Tasks for this exercise
[A] In the Libor commentary, which body should oversee the computation of Libor under the suggested reforms?
[B] Retype a portion of the Libor commentary, starting at the words "Being flush with" and stopping after "the wrong casino!".

When the Banking Crisis struck in late 2007, banks ceased to lend on the Interbank market in an orderly way. HMG and the Bank of England came to the rescue of the Royal Bank of Scotland, Lloyds Banking Group and others. The rescued banks became flush with funds (which for reasons best known to themselves, they hoarded and failed to lend out to the struggling businesses which needed their support).

Being flush with funds, the rescued banks did not need funding from the Interbank market. However, Libor continued to be announced to prevent chaos in the derivatives markets. But how to calculate it when the market knew that major panel members would not be borrowing – their other sources of funding being cheaper.

Panel members in that position should simply have declined to quote but felt obliged to estimate what the cost of funds to them would be in the Interbank market – a purely theoretical exercise. Once this occurred, some individuals saw the possibility of manipulating the rates they quoted. Borrowers will have benefited by paying lower rates, but those gambling with derivatives have chosen the wrong casino!

Suggested Reforms 

1. Substitute the actual rate (if any) last paid by each panel member that morning before 11am on a standard trade for its perception of what the cost of funds would be. If fewer than eight panel members can so report, Libor should remain unchanged until eventually suspended.

2. The computation of Libor plainly requires to be overseen by the Bank of England empowered to disqualify those who falsify their returns.

James Lingard

James Lingard is a retired partner in Norton Rose who specialised in banking and insolvency law. He was Chairman of the Banking Law Sub Committee of the City of London Law Society and the original author of Lingard’s Bank Security Documents now in its 5th edition(LexisNexis) and Bankers to Bankruptcy (Kindle/M-Y ebooks).

Bank Governance

July 30, 2012

Current UK banking legislation requires every director, controller or manager to be a fit and proper person to hold the particular position which he holds. Regard is had to probity, competence, diligence, soundness of judgment and oppressive or ‘improper’ business practices. There is a conflict between profit motivation and acceptable banking practice.

Dataset section
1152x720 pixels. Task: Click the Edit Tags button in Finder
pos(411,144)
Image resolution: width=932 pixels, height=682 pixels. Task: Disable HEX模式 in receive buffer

Responses per task
[A] The Bank of England

[B]
Being flush with funds, the rescued banks did not need funding from the Interbank market. However, Libor continued to be announced to prevent chaos in the derivatives markets. But how to calculate it when the market knew that major panel members would not be borrowing – their other sources of funding being cheaper.

Panel members in that position should simply have declined to quote but felt obliged to estimate what the cost of funds to them would be in the Interbank market – a purely theoretical exercise. Once this occurred, some individuals saw the possibility of manipulating the rates they quoted. Borrowers will have benefited by paying lower rates, but those gambling with derivatives have chosen the wrong casino!